The Book Corner
Ecclesiastes: The Mid-Life Crisis. Don Anderson. Neptune, N.J.: Loizeaux Brothers, 1987. 267 pp. Paper, $7.95.
Commentaries on Ecclesiastes are not overly numerous. Mr. Don Anderson is a new writer to this reviewer and he shows ample promise that much more can be expected from his able pen.
The author’s approach to the book of Ecclesiastes is mainly addressed to those encountering various problems which all too often catch up with folk who have reached “middle life,” presumably around 40 to 50 years of age. Obviously, Solomon is preparing his readers for the inevitable evil days preceding death “when thou shalt say, I have no pleasure in them.” Anderson supposes a lot of professing Christians, or just plain everyday folk, have reached middle life with no buildup of spiritual resources. Things have now taken place in their lives — the unexpected and the tragic — which should awaken those who have been careless to the realities of this mortal life. Solomon, the Spirit-inspired writer of Ecclesiastes, sees himself caught in the perplexities of middle life and attempting to reason his way through the common dilemmas. Actually, coupled with the fear of God, Solomon comes up only with timely advice. For instance, he warns against womanizing and instead to be always ravished with the wife of one’s youth. He advises taking a middle path as one’s way in this life. He experimented with every conceivable thing calculated to give pleasure and satisfaction, only to come up with the conclusion: “All is vanity.”
At this point Anderson writes: “Nothing of this world will last, but the man who clearly sees past his own funeral service is the man who may well avoid a severe crisis at mid-life” (p. 67). He also writes: “The Bible is far from silent on the subject of mid-life difficulty. In fact, it is my thesis that the Lord, in His infinite wisdom, has provided us with an entire book on the subject: the book of Ecclesiastes” (p. 12).
If the law was a schoolmaster to bring us to Christ, Solomon’s wish reveals the need for the wisdom of the Lord Jesus Christ who could say: “… all things that I have heard of my Father I have made known unto you” (John 15:15). Anderson effectively uses Ecclesiastes as a springboard to plunge into the final answers that can only be found in Christ, the true Light of the world —the Man from above the sun.
Jesus: Lord and Saviour. By F. F. Bruce. Downers Grove.
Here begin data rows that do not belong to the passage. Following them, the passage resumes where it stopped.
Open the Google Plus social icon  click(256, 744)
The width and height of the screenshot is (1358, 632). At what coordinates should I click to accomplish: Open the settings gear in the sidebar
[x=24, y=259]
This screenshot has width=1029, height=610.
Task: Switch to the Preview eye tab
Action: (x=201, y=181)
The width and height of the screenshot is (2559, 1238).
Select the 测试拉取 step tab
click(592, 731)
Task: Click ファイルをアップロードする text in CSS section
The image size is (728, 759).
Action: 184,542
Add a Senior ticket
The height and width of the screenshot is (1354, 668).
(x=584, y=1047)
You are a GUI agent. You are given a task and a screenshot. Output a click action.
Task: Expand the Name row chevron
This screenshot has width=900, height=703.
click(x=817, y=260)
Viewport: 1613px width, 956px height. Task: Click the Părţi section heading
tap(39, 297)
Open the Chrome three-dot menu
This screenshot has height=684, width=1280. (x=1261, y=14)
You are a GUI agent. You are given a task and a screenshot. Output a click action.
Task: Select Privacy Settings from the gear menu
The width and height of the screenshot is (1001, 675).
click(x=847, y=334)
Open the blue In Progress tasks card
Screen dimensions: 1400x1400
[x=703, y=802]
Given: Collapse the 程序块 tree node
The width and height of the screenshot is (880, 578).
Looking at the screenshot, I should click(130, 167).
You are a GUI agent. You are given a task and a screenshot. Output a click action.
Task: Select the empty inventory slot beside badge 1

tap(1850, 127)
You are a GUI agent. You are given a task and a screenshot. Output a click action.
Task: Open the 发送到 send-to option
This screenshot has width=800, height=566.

IL: Inter-Varsity Press, 1986. 228 pp. Paper, $7.95.
Professor F. F. Bruce has written much and is recognized internationally as a New Testament scholar. This, one of his latest books, is a survey of Christ’s life and teaching and is full of useful information. It is not too technical to have a general appeal.
Rather than being just a dry, academic treatise, it breathes a rich, personal faith and devotion to Christ. As the preface by Michael Green states, “It is a careful study showing that the fashionable division between the Jesus of history and the Christ of faith is not tenable; and as well as taking us through who Jesus was Professor Bruce stresses who he is in the experience of believers — Son of God, Savior and Lord.”
This is a faith building book. The closing paragraph affirms: “So he remains today: the crucified and risen one, Son of God and Son of Man, Savior of the world and judge of the world, friend of sinners and Lord of all, present now and yet to come, Jesus Christ the same” (p. 207).
—Donald L. Norbie
Majesty: The God You Should Know. By J. Sidlow Baxter. San Bernardino, CA: Here’s Life Publishers, 1984. 229 pp. Cloth, n. p.
With his broad command of the English language, the author illumines the basic passages of Scripture which clearly inform us of the attributes of God. His sovereign love to, in, and through all mankind, His infinite holiness, His matchless grace, and His great faithfulness are all discussed at length with copious Scripture references. As an example of the thoroughness of this work, the divine simile that God is light, with supporting Scripture and the analogy to physical light, is clearly expounded. Seven texts declaring the faithfulness of God are analyzed and expounded. The triunity of God and its extension to the universe and nature is clearly defined. Also, there is an extensive Scripture index for reference purposes.
As an exhaustive exposition of the attributes and nature of God, this book will appeal to all who have a desire to know God as thoroughly as it is humanly possible to do so.
The critical reader will wish there were not so many typographical errors in the book, but this does not detract in the slightest degree from the value of the text for the sincere student of God’s Word.